Um dos primeiros temas debatidos foi a retenção de Imposto de Renda (IRRF) sobre os rendimentos de interinos e interventores. Os juristas foram categóricos ao afirmar que essa cobrança é indevida.

O professor Maurício Zockun explicou que, quando uma serventia é declarada vaga, ela retorna à titularidade do Estado. O interino atua apenas como um gestor. “O interino não tem a disponibilidade econômica de toda a receita. Ele é o gestor de uma coisa que não lhe pertence, pertence ao Estado. Logo, posso tributar e reter na fonte uma receita que não é dele? A resposta é negativa, até por força da imunidade tributária recíproca. Não há que se falar em tributação de renda alheia”, afirmou Zockun.

Tiago de Lima Almeida endossou o raciocínio, lembrando que o fato gerador do Imposto de Renda exige disponibilidade financeira. “Literalmente, este imposto está incidindo sobre uma porção financeira que não se enquadra no conceito jurídico de renda.

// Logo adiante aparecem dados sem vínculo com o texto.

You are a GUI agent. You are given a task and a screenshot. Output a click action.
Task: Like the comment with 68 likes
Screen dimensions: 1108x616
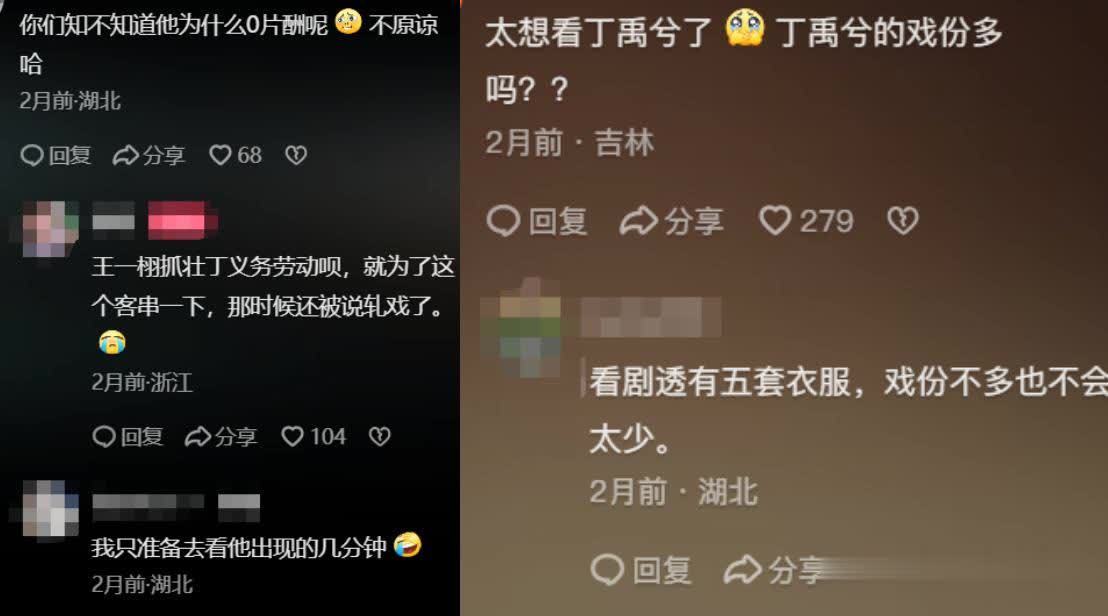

Nós temos aí a tributação de uma receita que é imune por destinar-se ao Estado”, reforçou o presidente da comissão da OAB.

Atos gratuitos: indenização, e não renda

A defesa mais contundente do painel ocorreu em torno do tratamento tributário dado ao ressarcimento dos atos gratuitos. Para os palestrantes, considerar o valor repassado pelos fundos de compensação como "renda" do registrador é um erro técnico grave do Fisco.

“Quando o registro civil pratica um ato gratuito, o registrador tira do próprio bolso para exercer aquela função prevista em lei. A partir desse investimento, ele pede a reparação do que adiantou. Isso não se confunde com o conceito de renda. Exigir Imposto de Renda sobre isso é abrir uma exceção negativa que não existe para os demais contribuintes, pois não incide imposto sobre verbas de caráter indenizatório”, explicou Tiago Almeida.

Zockun complementou a ideia lembrando que a gratuidade beneficia a sociedade, mas o custo recai, por uma "solidariedade compulsória", sobre a própria classe. “De duas, uma: ou o repasse é doação, que é isenta de Imposto de Renda; ou é ressarcimento, que tem natureza de indenização. Em nenhum dos casos é remuneração. É muito difícil o Fisco sustentar que isso pode ser tributado como renda”, argumentou o advogado da Anoreg/BR.

Reforma Tributária (IBS/CBS) e a "lição de casa" nos Estados

A reta final do painel focou nos impactos da Reforma Tributária, especialmente a transição do ISS para o Imposto sobre Valor Agregado (IVA dual) — composto pelo IBS e CBS. O grande temor levantado no debate foi a possibilidade de esses novos tributos incidirem sobre a "base suja" (ou seja, o valor total do emolumento, incluindo os repasses a terceiros que não ficam com o cartório).

Tiago Almeida expressou preocupação de que essa tributação eleve severamente o custo para o cidadão no balcão. Contudo, Maurício Zockun trouxe uma excelente notícia fruto das articulações institucionais em Brasília. Segundo ele, em reuniões recentes com o Comitê Gestor e a Receita Federal, houve a sinalização de que o IVA não incidirá sobre a base suja, desde que os repasses a terceiros estejam muito bem delineados em lei como valores "por fora" da receita do cartório.

“Os profissionais Receita nos alertaram: 'Sabe qual é a lição de casa de vocês? Mudar a legislação estadual'. Onde a lei disser que os repasses não integram a receita do notário e registrador, não haverá incidência de IBS/CBS sobre eles. Então, nos estados onde o modelo ainda coloca o repasse dentro da receita do titular, tem que haver uma atualização da legislação para proteger o cartório”, orientou Zockun.

O moderador Genilson Gomes encerrou o painel comemorando o formato dinâmico e propositivo do debate. "O objetivo foi atingido, as dúvidas foram sanadas de forma descontraída. Já deixo a provocação para trabalharmos nacionalmente com os estados para fazer essa regulamentação legislativa. É um tema pesado, mas saímos com bons direcionamentos", concluiu o presidente do Recivil/MG.